The Board voted to accept the budget by a vote of 5 to 2. That does not mean that they want to accept what the budget does. It is a legal measure that they had to take in order to notify many thousands of workers that they could be laid off.
LAUSD's proposed cuts -- deep, wide and painful -- have few options. The tentative budget is described as in full crisis.
More than 7,000 employees are on the chopping block, including more than 4,000 teachers. But the biggest worry is for the impact on students of all income levels.
"To get better jobs and better careers, we need to learn more English and we need the teachers," said English as Second Language student Walter Lam.
"The worst-case scenario is that our children will have to leave LAUSD. I don't know where they will go, honestly," said parent Lynn Alvarez.
Caught in a squeeze like never before, last year federal stimulus dollars allowed the district to hold on to 2,000 teachers.
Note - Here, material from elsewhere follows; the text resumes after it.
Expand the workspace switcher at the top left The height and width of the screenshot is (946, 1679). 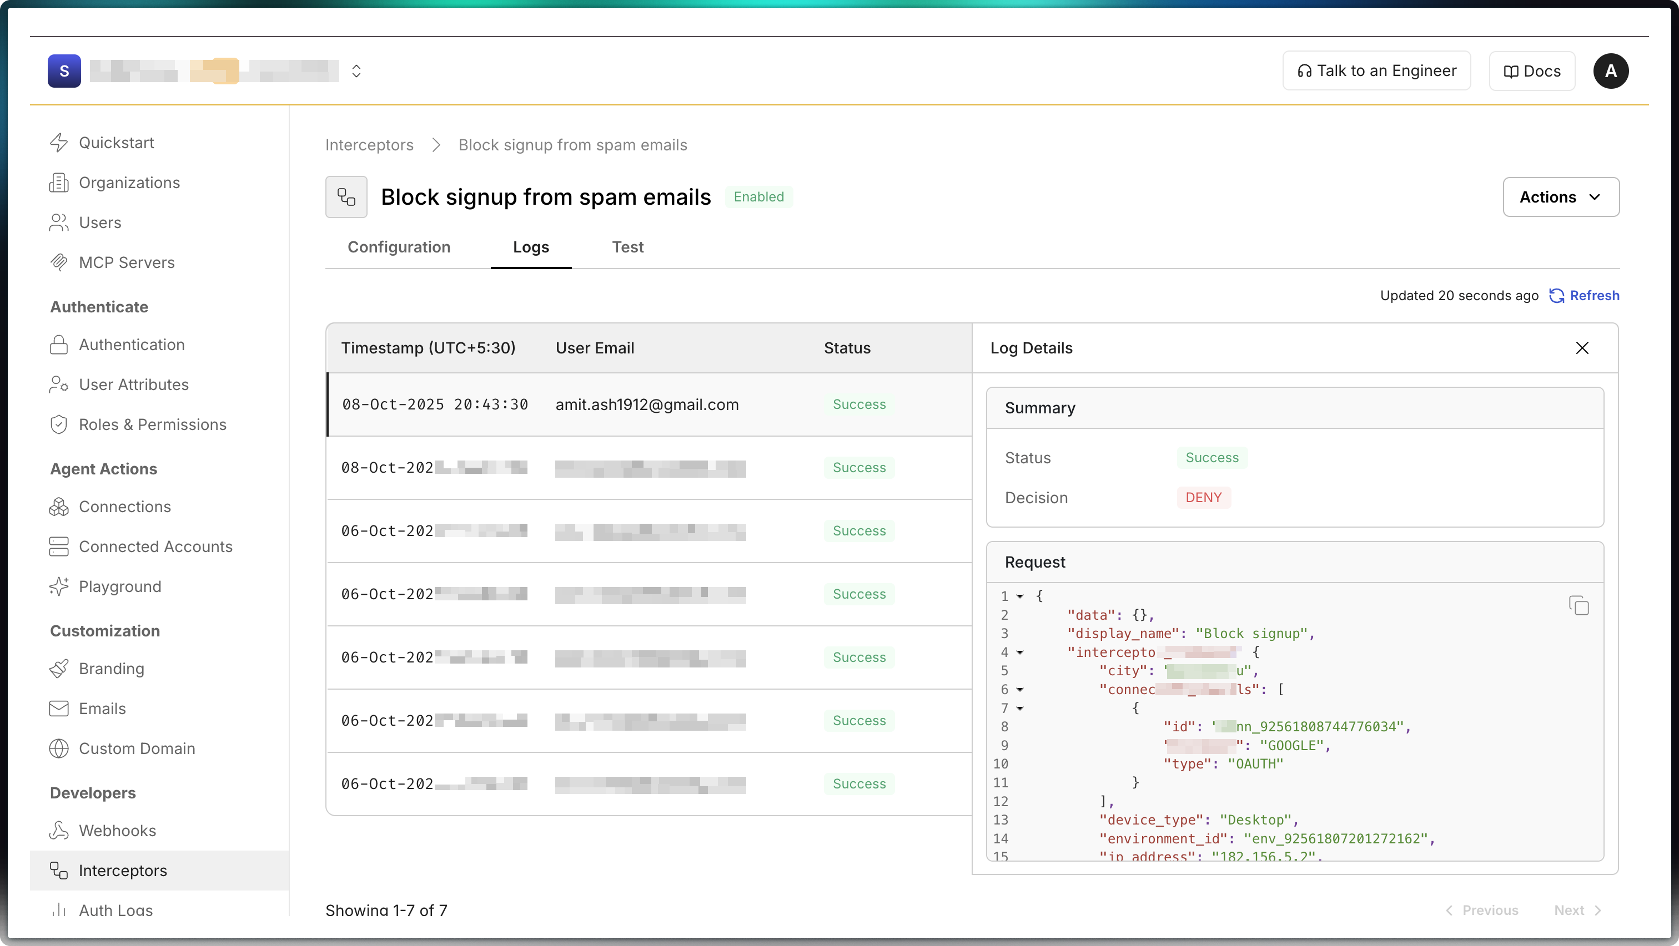(x=357, y=70)
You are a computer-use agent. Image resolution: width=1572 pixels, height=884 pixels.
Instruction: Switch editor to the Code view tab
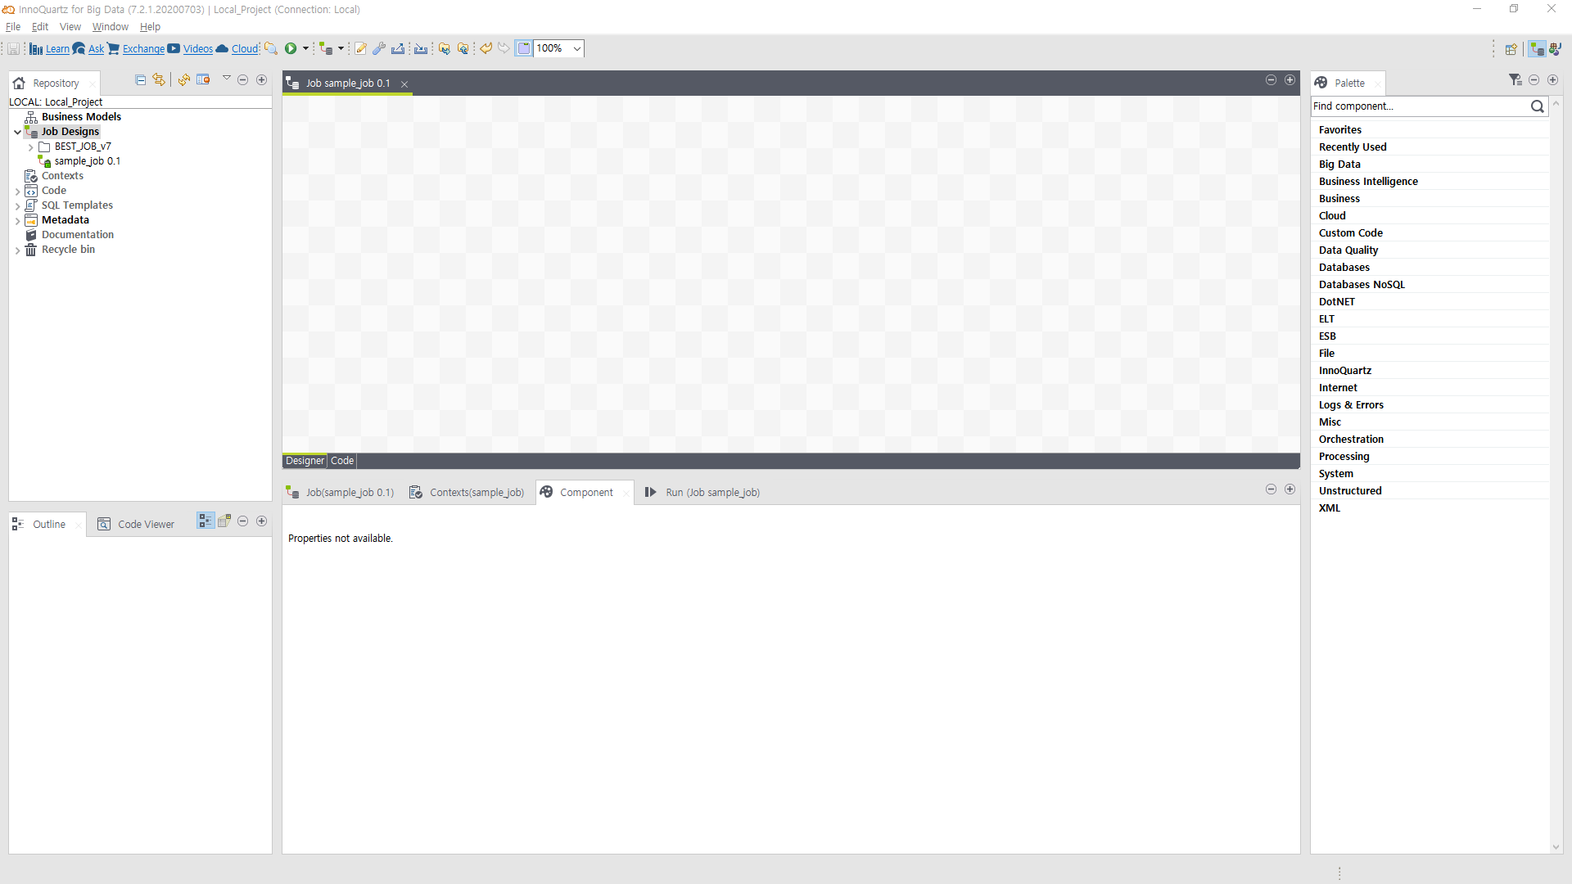[342, 461]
But there will not be that infusion this year.
There is hope that the state will put forward a school-funding initiative, but there is no assurance that it will pass, or even get on a June ballot.
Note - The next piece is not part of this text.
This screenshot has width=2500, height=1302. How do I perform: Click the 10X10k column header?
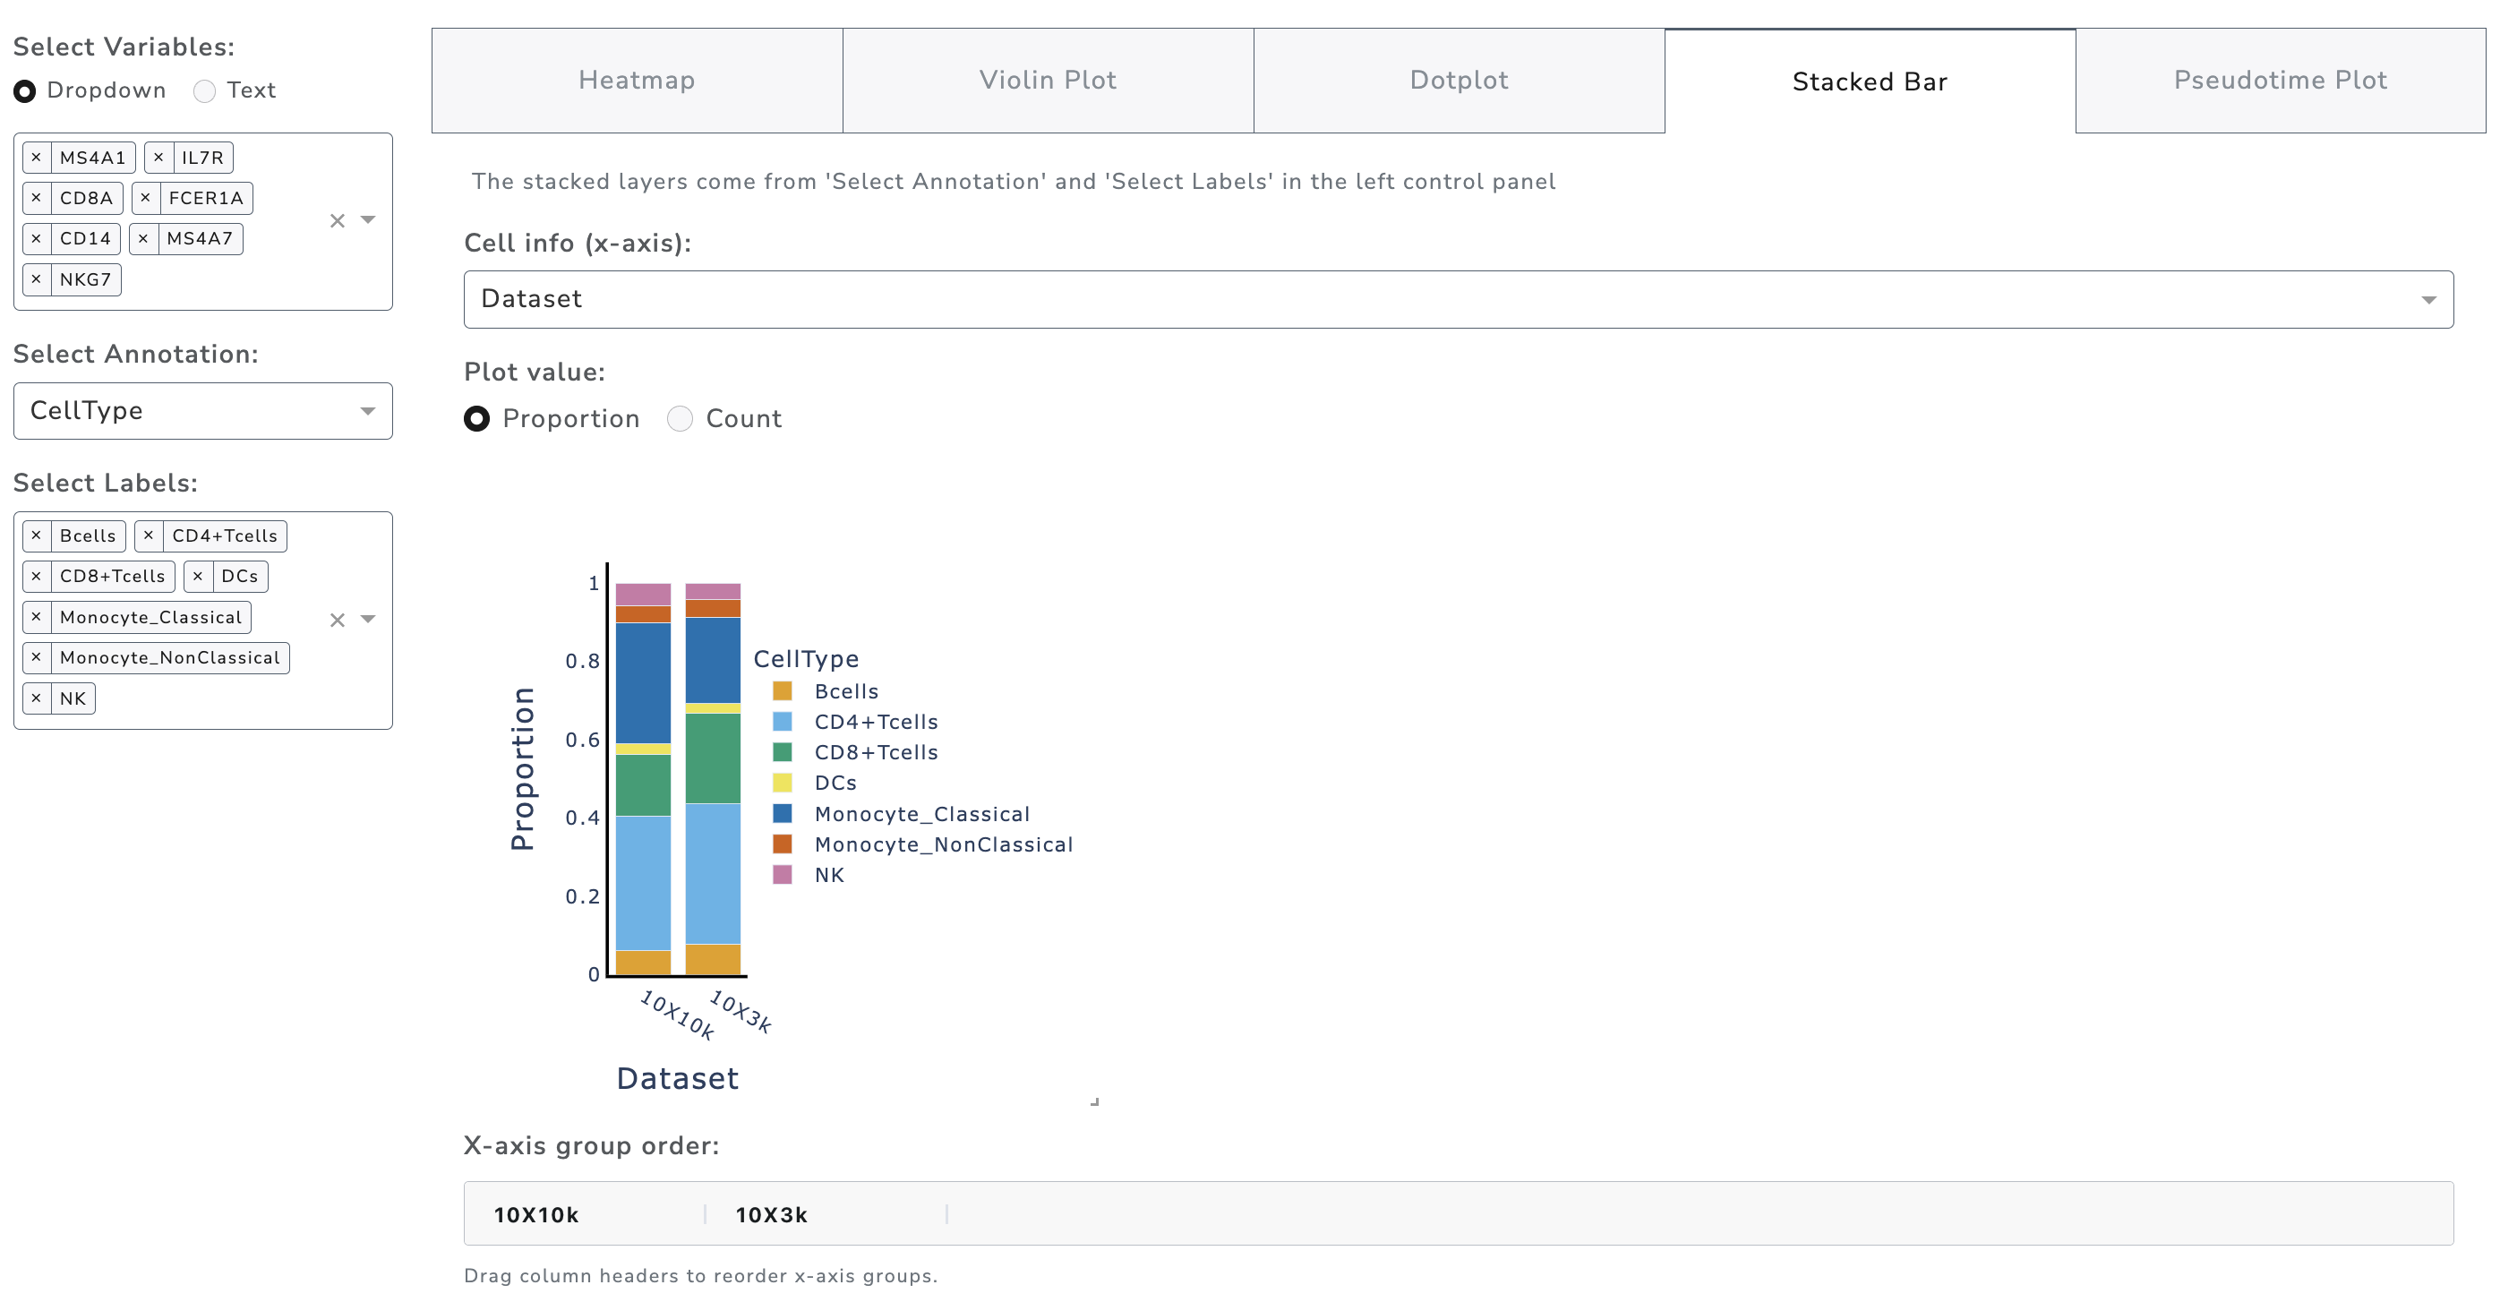536,1215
What's more, school enrollment is shrinking. The district will be getting fewer federal education dollars.
Yet United Teachers Los Angeles says there must other ways to cut in order to make up for a $408-million budget gap.
"Dropout rates continue to go down, graduation rates continue to go up. Let's draw the line in the sand and say, 'No more cuts to the classroom, no more cuts to the school sites,'" said UTLA President A.J. Duffy.
Incoming LAUSD Superintendent John Deasy joins many in blaming the state.
"As you know, we live in a state where we fund prisons at substantially higher amounts than we fund public schools," said Deasy. "It's borderline immoral."
By law the district must pass a realistic budget or face a takeover by the county, an entity that may choose even worse ways to make cuts.
"We've got to do with what we have, and we have to be fiscally responsible, and we have to follow the law, because I've got to tell you: If we all had our way, we would do it differently," said LAUSD board member Dr. Richard Vladovic.
Now all is in place for those layoff-warning notices to be sent out by March 15. United Teachers Los Angeles is urging parents to lobby legislators to get a school-funding initiative on the ballot.